Can you summarize the autotools build discussion below in two sentences?

▶ **DOCUMENT EXTRACT**
_____
I'm not quite sure what to make of this other than the possibility of an autotools-wide issue. Possibly compounding this is how our Bourne sh is not bash. After we in FreeBSD pulled in that LLVM revision, we have been dealing with a slew of broken builds in almost identical fashion to this. I'm going to ask our community if any more light can be shed.

@zdenop
Copy link
Contributor

zdenop commented Mar 24, 2019

We use here standard autotools macro AC_SEARCH_LIBS([sem_init], [pthread rt]) and it works on linux (honestly I test it with gcc, but I can try clang too).
_____
▶ **DATASET SECTION**
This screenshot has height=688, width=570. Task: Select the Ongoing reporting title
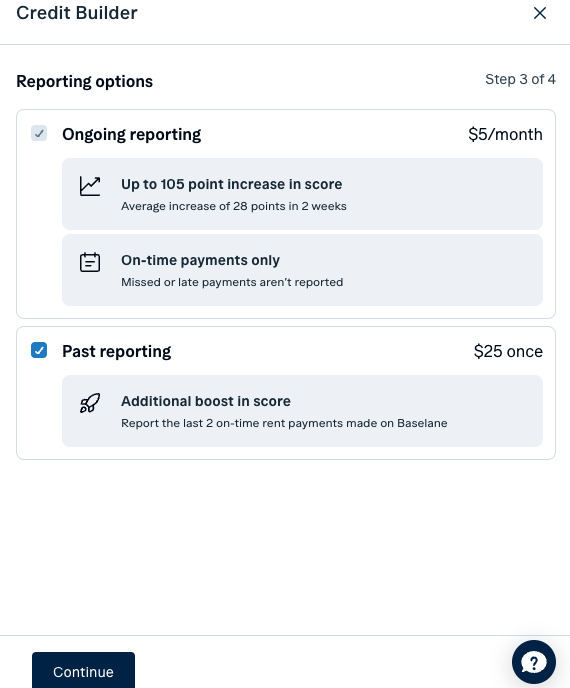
_____
▶ **REPLY**
One participant suspects an autotools-wide issue, possibly compounded by FreeBSD's Bourne sh not being bash, and reports that FreeBSD has had a slew of similarly broken builds since pulling in an LLVM revision. The participant plans to ask the community for more insight, and zdenop replies that the project uses the standard autotools macro AC_SEARCH_LIBS([sem_init], [pthread rt]), which works on Linux when tested with gcc, and offers to try clang too.